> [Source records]
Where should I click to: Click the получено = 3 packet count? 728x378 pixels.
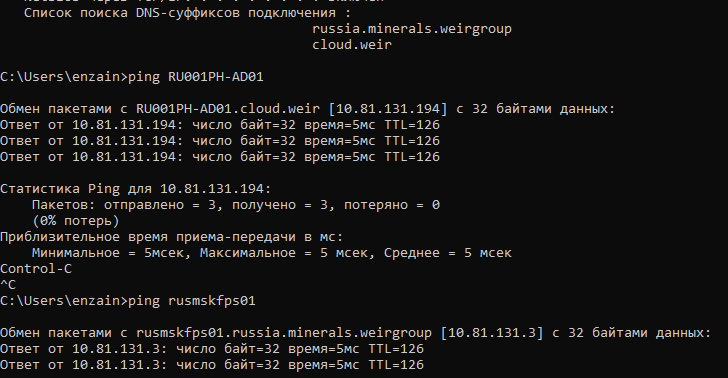coord(280,205)
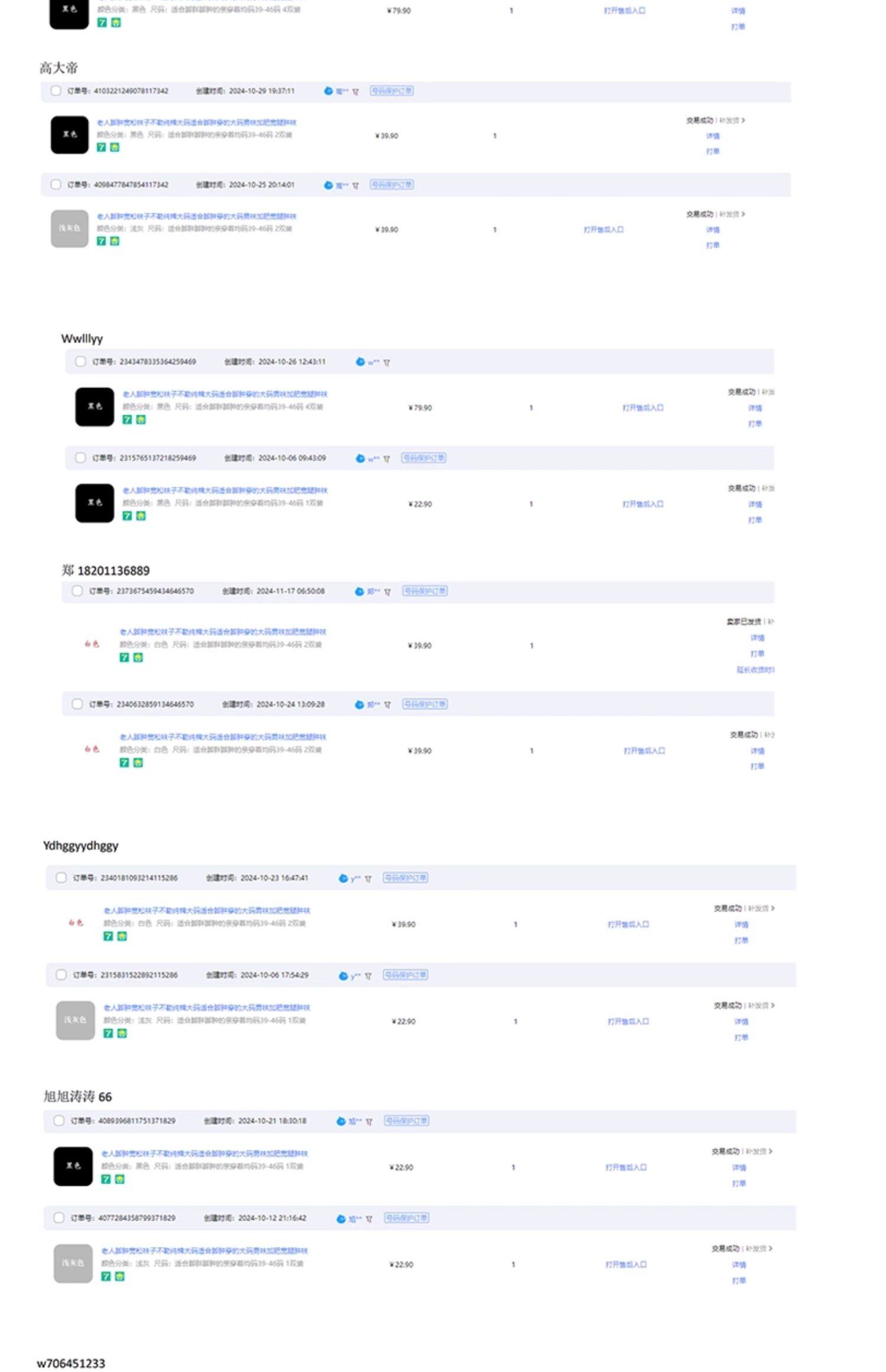Screen dimensions: 886x1372
Task: Click funnel icon on 2024-10-23 16:47:41 order row
Action: 368,879
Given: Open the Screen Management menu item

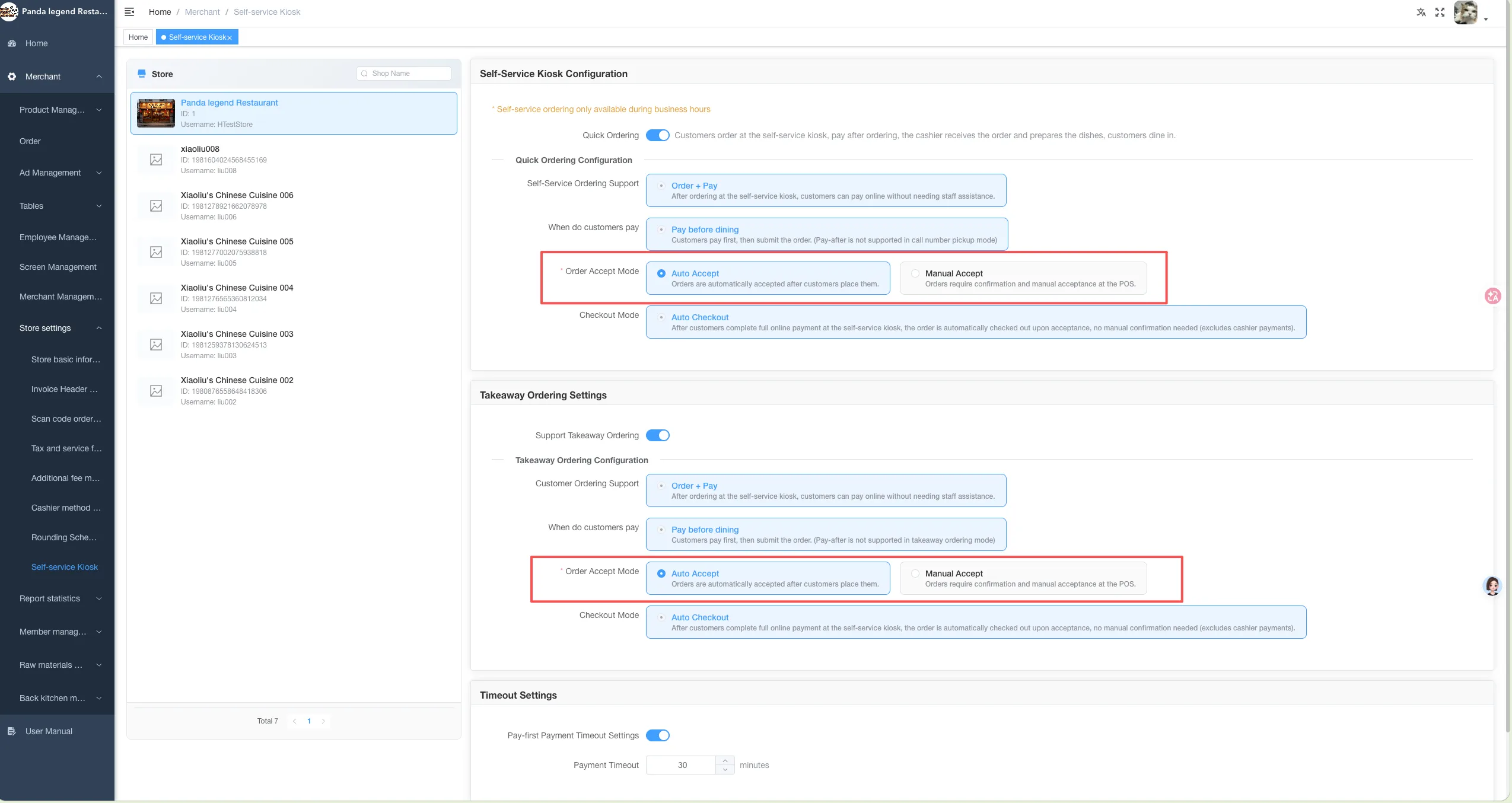Looking at the screenshot, I should 58,267.
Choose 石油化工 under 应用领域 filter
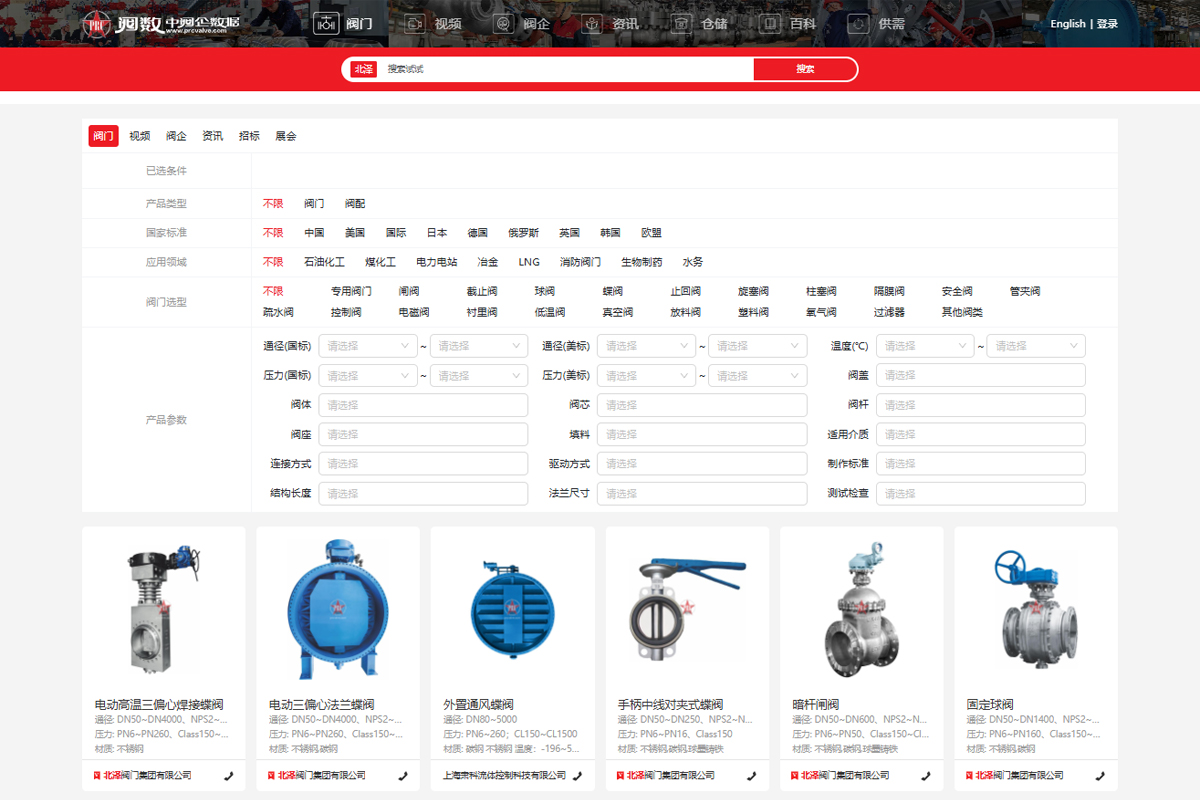The height and width of the screenshot is (800, 1200). 324,262
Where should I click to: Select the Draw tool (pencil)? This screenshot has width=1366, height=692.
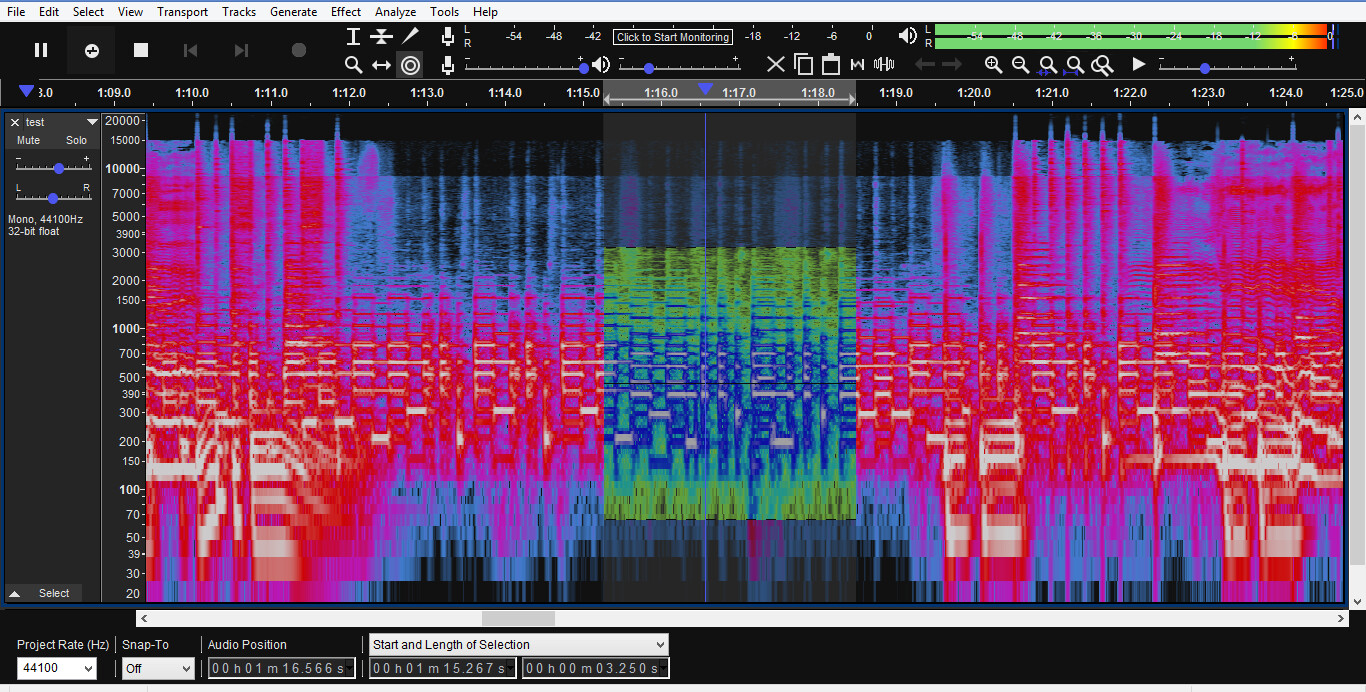pos(409,36)
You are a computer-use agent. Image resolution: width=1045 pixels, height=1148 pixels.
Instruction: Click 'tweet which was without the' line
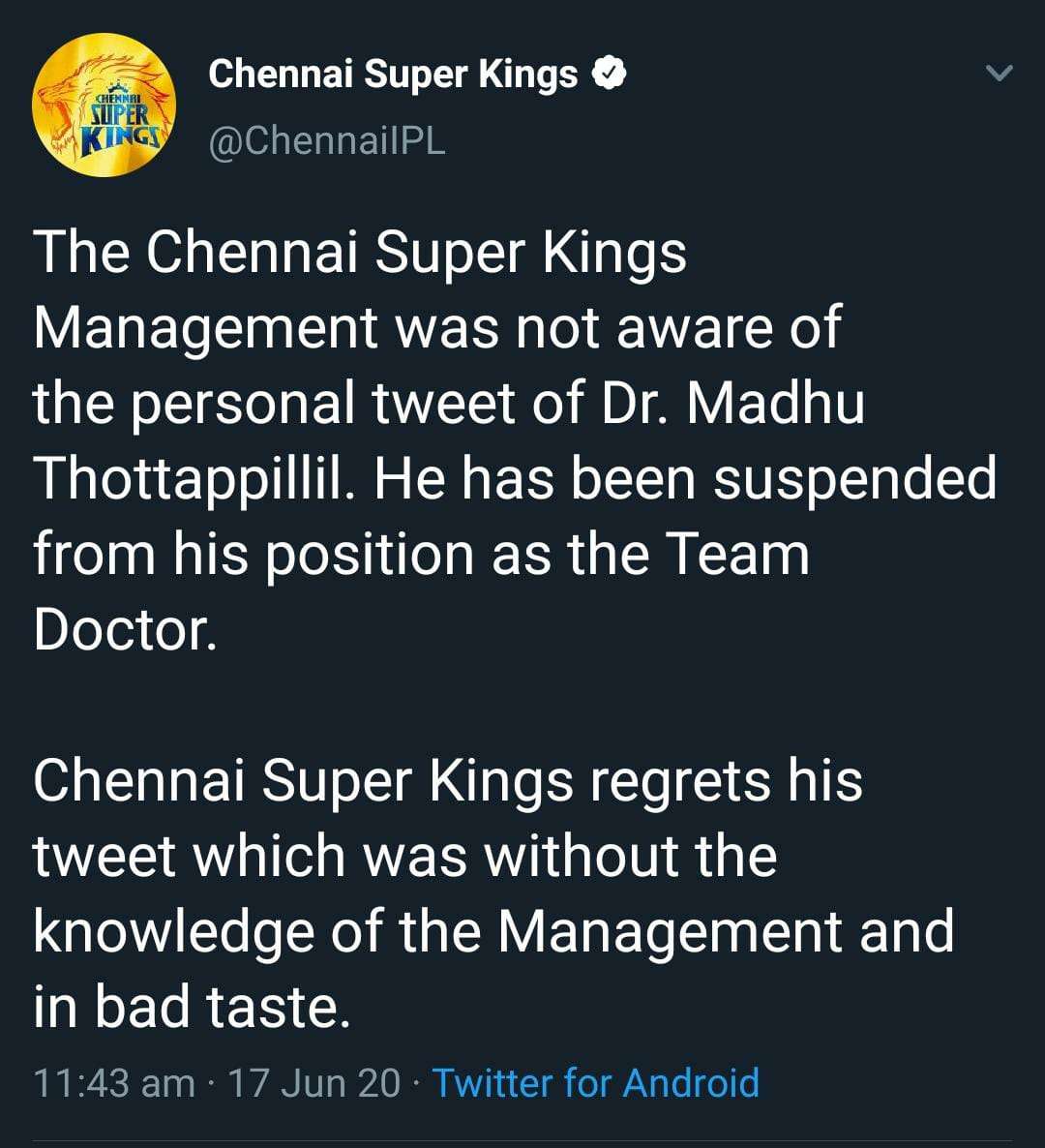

> [PROMPT] Nothing but an exact copy is needed, covering the lines from the line with "Choose 石油化工 under 应用领域 filter" through the last line of the entries, pictures excluded.

> [ANSWER BOX]
Choose 石油化工 under 应用领域 filter
The height and width of the screenshot is (800, 1200). 324,262
Where should I click to: Select the Draw tool (pencil)? This screenshot has width=1366, height=692.
pos(409,36)
You are a computer-use agent. Image resolution: width=1045 pixels, height=1148 pixels.
Instruction: Click 'tweet which was without the' line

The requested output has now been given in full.